Stored data:
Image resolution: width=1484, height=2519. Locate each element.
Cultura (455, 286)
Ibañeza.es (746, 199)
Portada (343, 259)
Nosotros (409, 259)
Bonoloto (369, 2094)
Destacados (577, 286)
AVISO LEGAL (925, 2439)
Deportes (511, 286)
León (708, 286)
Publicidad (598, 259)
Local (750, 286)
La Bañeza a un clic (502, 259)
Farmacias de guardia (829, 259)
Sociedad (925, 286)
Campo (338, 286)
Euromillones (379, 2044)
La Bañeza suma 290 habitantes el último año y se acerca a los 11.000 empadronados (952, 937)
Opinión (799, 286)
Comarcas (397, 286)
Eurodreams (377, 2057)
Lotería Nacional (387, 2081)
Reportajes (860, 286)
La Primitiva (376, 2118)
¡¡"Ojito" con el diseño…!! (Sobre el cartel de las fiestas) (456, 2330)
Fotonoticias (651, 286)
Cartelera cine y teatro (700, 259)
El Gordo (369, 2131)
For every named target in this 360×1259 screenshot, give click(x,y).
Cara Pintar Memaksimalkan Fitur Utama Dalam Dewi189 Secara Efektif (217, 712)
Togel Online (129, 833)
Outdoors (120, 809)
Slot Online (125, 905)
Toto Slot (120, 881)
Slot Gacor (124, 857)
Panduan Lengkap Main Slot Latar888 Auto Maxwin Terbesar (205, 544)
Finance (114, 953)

> _Aim of the task_: Output every entry exactly as given.

> _Solution for this problem_:
Image resolution: width=1484, height=2519. Locate each element.
Cultura (455, 286)
Ibañeza.es (746, 199)
Portada (343, 259)
Nosotros (409, 259)
Bonoloto (369, 2094)
Destacados (577, 286)
AVISO LEGAL (925, 2439)
Deportes (511, 286)
León (708, 286)
Publicidad (598, 259)
Local (750, 286)
La Bañeza a un clic (502, 259)
Farmacias de guardia (829, 259)
Sociedad (925, 286)
Campo (338, 286)
Euromillones (379, 2044)
La Bañeza suma 290 habitantes el último año y se acerca a los 11.000 empadronados (952, 937)
Opinión (799, 286)
Comarcas (397, 286)
Eurodreams (377, 2057)
Lotería Nacional (387, 2081)
Reportajes (860, 286)
La Primitiva (376, 2118)
¡¡"Ojito" con el diseño…!! (Sobre el cartel de las fiestas) (456, 2330)
Fotonoticias (651, 286)
Cartelera cine y teatro (700, 259)
El Gordo (369, 2131)
For every named target in this 360×1259 screenshot, give click(x,y).
Cara Pintar Memaksimalkan Fitur Utama Dalam Dewi189 Secara Efektif (217, 712)
Togel Online (129, 833)
Outdoors (120, 809)
Slot Online (125, 905)
Toto Slot (120, 881)
Slot Gacor (124, 857)
Panduan Lengkap Main Slot Latar888 Auto Maxwin Terbesar (205, 544)
Finance (114, 953)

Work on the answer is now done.